Little or no chances for there to have been "tens of thousands" in the first weekend

Nov 13, 2007 08:49 GMT  ·  By

The big question on just how great Apple's iPhone did on its European release has been answered by some official figures. O2 reported 8,000 such handsets to have been sold on the first night of sales. What happened to the "tens of thousands" of sold iPhones?

T-Mobile offered an estimated figure of 10,000 such handsets to have been sold on the first day of Apple's phone on German ground. O2, on the other hand, seems to have done not just as good as the other operator, with the high number of 8,000 devices sold on day one. Still, the carrier offered an ambiguous statement that "tens of thousands" iPhones were sold in the UK over the last weekend.

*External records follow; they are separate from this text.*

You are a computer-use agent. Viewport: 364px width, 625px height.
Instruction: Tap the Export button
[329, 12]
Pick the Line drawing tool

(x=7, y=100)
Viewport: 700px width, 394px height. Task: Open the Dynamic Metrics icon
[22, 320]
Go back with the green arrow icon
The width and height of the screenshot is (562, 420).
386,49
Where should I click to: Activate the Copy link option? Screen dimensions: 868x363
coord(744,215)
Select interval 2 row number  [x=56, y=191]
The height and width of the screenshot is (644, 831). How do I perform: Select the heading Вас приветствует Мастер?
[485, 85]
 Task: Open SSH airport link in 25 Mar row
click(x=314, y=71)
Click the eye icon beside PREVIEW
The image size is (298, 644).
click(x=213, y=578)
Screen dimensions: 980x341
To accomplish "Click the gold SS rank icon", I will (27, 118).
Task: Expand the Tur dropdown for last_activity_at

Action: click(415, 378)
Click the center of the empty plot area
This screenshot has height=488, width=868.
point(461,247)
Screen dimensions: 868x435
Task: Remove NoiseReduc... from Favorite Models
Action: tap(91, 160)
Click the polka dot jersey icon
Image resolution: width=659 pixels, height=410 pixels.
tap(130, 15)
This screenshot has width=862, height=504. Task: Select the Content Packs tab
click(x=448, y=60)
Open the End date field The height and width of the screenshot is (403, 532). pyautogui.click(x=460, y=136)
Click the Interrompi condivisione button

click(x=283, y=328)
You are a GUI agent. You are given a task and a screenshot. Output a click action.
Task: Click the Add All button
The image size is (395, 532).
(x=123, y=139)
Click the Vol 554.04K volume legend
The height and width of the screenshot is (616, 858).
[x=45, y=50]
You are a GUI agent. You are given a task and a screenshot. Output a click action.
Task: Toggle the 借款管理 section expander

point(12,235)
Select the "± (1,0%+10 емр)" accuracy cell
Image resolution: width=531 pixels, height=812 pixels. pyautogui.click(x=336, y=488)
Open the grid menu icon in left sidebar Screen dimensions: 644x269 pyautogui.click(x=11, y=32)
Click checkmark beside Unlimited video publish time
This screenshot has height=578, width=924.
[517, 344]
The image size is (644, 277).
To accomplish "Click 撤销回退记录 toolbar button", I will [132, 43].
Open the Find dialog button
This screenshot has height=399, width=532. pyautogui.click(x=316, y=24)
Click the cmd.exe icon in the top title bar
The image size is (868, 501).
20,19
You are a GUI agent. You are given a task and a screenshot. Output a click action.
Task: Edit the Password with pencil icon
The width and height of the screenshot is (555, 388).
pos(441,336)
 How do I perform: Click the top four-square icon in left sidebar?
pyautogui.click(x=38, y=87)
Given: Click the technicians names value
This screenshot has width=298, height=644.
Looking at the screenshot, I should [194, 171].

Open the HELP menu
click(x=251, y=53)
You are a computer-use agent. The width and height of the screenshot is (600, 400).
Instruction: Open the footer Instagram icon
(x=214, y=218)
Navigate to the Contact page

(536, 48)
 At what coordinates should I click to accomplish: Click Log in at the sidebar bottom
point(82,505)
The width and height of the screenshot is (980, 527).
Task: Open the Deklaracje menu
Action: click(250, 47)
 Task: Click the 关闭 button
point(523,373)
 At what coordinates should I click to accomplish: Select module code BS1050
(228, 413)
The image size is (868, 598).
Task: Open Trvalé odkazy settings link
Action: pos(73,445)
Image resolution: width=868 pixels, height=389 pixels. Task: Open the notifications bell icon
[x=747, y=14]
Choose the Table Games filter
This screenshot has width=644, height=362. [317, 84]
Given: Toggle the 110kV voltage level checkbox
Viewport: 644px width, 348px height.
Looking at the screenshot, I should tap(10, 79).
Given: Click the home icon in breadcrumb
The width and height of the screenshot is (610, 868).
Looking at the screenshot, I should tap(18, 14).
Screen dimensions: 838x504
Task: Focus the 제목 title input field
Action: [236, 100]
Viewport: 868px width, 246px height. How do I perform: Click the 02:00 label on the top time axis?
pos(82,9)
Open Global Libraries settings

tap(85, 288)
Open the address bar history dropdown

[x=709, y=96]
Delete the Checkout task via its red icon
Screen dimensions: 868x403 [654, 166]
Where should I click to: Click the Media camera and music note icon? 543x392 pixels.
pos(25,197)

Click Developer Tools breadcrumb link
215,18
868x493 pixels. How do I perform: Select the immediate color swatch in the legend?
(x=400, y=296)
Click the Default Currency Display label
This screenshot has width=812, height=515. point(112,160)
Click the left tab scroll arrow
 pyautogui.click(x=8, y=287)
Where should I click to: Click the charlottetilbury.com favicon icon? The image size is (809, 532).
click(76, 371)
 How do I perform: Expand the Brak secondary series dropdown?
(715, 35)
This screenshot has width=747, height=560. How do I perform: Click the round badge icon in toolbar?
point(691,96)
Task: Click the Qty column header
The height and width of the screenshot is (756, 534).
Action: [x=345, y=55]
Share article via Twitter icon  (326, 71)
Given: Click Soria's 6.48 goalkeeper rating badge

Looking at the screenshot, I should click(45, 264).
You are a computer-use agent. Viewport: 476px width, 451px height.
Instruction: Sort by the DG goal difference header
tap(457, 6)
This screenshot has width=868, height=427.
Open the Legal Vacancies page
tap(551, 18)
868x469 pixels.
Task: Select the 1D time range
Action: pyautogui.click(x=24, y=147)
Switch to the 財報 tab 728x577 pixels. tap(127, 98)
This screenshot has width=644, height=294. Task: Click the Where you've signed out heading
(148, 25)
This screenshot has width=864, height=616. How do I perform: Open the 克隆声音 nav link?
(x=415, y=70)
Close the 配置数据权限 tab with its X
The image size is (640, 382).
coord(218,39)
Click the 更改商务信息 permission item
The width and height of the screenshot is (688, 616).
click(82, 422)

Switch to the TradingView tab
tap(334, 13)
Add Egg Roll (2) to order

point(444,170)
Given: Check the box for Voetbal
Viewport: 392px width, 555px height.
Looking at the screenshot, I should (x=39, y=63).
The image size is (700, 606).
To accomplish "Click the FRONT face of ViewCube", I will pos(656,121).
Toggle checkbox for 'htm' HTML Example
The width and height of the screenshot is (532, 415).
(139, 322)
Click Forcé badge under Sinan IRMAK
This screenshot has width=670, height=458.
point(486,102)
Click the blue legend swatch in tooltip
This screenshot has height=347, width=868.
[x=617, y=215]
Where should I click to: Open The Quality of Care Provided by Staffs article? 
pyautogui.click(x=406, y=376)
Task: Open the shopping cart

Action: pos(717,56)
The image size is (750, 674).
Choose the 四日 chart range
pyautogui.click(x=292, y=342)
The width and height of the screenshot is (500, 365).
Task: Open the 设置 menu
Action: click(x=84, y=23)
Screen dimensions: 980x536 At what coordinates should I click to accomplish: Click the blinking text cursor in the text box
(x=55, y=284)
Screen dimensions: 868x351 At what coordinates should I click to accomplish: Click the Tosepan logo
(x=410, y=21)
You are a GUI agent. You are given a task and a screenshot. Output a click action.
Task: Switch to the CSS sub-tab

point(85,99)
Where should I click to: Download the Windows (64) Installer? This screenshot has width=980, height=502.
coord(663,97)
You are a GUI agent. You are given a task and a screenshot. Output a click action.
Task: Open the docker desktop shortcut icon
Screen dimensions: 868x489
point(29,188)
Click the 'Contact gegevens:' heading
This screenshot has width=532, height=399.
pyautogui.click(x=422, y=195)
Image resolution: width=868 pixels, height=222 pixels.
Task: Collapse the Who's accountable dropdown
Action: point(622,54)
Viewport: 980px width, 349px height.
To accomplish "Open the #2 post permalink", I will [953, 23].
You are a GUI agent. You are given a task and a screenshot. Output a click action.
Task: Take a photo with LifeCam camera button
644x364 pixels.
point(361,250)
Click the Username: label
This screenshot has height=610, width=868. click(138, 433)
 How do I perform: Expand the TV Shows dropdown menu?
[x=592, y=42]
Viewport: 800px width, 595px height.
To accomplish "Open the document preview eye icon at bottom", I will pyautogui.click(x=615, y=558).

There are low chances for the device to have registered higher sales rates in the following two days than on the first one, which should place their number somewhere below 20,000. That's nowhere near the high sales rate that should have gone well if things had stood the way O2 officials later stated.

O2 offered some "Getting started" leaflets to all people waiting in line outside their stores to buy an iPhone on the release day. The fliers also warned that "if you do not enter into and remain in an airtime agreement with O2 on one of our tariffs for iPhone, you will not be able to use the phone functionality of your phone". There's little to worry on that, as hackers have already managed to break the latest Apple update.

The major issue on the iPhone's UK release has been that of the high price it came for. Some people came in stores only to quench their curiosity, tried the iPhone but left without buying one. The handset is available in Britain for the price of 270 pounds with an 18 months contract.